Most of the Viking Art we know about consists of stone, metal, wood and organic material such as bone, antlers and ivory. The two main reasons for this are fairly obvious. Firstly, those were the materials that were most readily to hand and used to craft everyday objects. Secondly, as these were the hardiest materials, they’ve survived burial and excavation.
We know from sources such as Skaldic Verse that Vikings used paint to adorn objects but very little of this has survived. Bragi Boddason and Úlfr Uggason both reference painted objects such as a depiction of Thor fishing, painted on a shield.
Tattoos and Textiles
Beyond the wood, stone and metal, little has survived. Written accounts help us find out some of the other materials the Vikings used in their artistry. Like most cultures the Vikings used textiles as both clothing and for artistic expression.
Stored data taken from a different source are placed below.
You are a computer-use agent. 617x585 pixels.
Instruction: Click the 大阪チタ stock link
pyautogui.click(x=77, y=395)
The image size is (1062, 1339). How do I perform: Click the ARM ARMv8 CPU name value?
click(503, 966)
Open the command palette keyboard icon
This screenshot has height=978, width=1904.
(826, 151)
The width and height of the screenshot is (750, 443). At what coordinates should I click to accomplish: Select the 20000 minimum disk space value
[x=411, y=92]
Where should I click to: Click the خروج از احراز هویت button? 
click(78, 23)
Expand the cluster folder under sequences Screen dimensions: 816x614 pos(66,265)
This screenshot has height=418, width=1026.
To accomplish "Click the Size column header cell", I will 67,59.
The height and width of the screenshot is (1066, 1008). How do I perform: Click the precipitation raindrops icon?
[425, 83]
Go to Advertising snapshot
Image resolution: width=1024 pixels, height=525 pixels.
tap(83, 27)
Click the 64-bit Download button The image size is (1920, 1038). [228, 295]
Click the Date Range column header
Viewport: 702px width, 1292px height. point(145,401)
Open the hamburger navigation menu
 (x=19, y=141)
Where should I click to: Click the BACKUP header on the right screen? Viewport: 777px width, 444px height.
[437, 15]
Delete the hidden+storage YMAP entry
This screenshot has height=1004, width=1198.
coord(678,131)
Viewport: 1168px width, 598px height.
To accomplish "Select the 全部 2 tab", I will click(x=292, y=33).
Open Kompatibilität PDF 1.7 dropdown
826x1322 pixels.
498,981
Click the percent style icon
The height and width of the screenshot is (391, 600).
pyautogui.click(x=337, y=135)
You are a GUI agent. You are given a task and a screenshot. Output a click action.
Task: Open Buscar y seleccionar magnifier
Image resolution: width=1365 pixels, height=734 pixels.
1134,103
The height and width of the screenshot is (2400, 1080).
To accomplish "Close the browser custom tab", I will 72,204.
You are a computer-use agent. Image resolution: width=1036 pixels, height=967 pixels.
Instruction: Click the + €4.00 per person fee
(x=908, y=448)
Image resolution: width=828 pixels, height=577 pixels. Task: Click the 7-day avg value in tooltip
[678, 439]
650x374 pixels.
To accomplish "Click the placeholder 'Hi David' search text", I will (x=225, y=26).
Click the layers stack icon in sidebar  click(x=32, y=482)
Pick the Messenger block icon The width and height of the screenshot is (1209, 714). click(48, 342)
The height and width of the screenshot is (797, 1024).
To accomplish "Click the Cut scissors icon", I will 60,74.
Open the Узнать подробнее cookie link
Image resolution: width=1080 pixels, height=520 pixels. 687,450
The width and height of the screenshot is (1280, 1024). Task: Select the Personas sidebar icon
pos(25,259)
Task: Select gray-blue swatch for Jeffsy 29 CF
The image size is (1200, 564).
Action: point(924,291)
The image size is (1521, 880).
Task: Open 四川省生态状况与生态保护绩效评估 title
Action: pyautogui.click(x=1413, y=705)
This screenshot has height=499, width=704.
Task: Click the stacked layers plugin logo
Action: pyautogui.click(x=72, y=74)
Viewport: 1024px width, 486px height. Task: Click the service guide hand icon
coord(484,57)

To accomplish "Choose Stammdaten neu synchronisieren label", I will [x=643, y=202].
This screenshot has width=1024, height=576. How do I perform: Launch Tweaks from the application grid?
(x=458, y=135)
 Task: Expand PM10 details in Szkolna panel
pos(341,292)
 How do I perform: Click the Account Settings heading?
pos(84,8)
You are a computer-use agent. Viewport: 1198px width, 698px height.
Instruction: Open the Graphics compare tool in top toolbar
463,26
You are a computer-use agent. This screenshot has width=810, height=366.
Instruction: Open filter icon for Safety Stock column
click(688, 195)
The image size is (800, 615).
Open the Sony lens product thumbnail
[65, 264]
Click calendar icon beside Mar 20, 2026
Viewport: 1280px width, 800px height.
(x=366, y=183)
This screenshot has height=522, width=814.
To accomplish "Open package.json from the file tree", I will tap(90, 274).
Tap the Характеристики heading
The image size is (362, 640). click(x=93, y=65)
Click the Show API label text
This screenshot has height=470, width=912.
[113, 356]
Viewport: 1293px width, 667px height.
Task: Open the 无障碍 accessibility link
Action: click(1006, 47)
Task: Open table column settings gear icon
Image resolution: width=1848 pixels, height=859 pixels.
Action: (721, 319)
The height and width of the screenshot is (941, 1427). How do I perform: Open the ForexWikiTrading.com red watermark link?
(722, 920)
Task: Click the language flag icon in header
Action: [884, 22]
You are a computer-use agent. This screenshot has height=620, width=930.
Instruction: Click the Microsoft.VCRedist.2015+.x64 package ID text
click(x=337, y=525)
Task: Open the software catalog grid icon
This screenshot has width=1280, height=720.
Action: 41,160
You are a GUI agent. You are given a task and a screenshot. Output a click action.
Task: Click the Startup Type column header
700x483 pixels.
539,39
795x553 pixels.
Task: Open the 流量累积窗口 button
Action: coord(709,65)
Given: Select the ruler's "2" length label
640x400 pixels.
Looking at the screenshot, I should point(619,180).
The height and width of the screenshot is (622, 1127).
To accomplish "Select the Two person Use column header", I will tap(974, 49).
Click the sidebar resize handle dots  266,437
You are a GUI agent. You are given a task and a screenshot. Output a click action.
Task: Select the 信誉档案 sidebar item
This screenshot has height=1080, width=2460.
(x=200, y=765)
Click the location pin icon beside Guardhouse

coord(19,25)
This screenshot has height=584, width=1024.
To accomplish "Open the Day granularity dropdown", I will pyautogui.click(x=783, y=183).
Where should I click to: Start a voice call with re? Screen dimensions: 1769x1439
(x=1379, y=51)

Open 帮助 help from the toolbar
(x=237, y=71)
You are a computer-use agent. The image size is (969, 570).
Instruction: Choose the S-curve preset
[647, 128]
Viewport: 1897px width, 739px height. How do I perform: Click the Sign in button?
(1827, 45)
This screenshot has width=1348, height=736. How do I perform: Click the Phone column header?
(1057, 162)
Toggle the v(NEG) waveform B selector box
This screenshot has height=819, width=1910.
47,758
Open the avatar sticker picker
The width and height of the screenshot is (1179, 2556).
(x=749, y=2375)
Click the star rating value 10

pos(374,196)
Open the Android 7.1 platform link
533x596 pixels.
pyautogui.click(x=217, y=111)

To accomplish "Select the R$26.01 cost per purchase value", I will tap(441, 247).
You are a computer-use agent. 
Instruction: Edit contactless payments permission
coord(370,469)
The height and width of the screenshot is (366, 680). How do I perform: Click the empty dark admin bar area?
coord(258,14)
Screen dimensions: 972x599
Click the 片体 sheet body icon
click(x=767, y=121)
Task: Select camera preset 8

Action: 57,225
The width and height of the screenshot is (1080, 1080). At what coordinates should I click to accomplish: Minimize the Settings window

We have some evidence of wealthy families displaying tapestries in their homes.
We also have evidence that the Vikings painted their bodies with tattoos. No examples have been found because skin decomposes quite rapidly, though it’s possible we may find a well-preserved example someday.
The evidence we have comes from writings outside of Scandinavia of people who described encountering Norse folk. In his writings, the famous Islamic traveller Ahmad ibn Fadlan describes ‘the Rusiyyah’ – generally assumed to be the Volga Vikings as being tattooed from “the tips of his toes to his neck” with dark blue or dark green “designs”.
The different styles of Viking artwork
Historians categorise Viking Art into a number of different, though often overlapping, styles. They’re usually named for the area that the art was first found, or where the best examples come from. Most styles are categorised by the animals they contain and are sometimes referred to as ‘animal art’.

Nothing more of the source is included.